What to do
I need an exact copy of the lines from the one containing "1568x696 pixels." through the end of the records, without any pictures.

++++ Material provided

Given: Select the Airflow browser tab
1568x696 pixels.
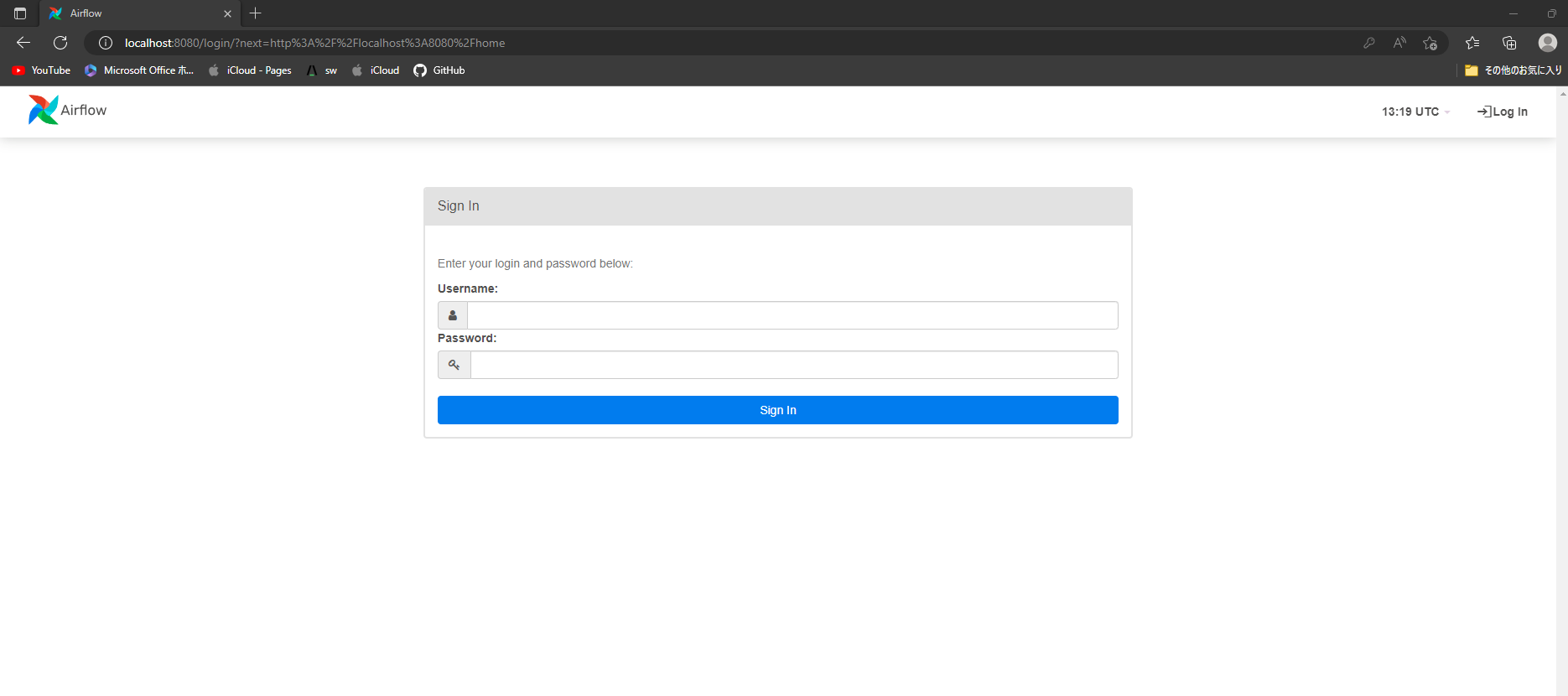Looking at the screenshot, I should pos(134,13).
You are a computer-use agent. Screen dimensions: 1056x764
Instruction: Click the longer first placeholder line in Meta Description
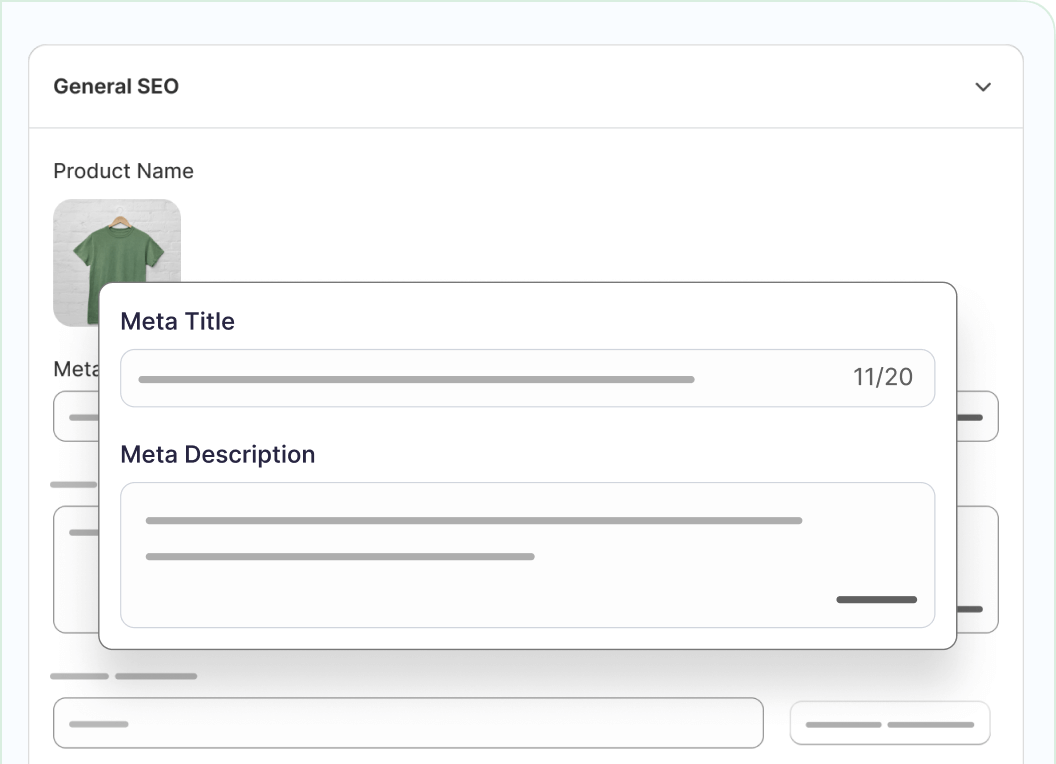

++++++++

Response box
1568x696 pixels.
Looking at the screenshot, I should pos(134,13).
You are a computer-use agent. Screen dimensions: 1056x764
Instruction: Click the longer first placeholder line in Meta Description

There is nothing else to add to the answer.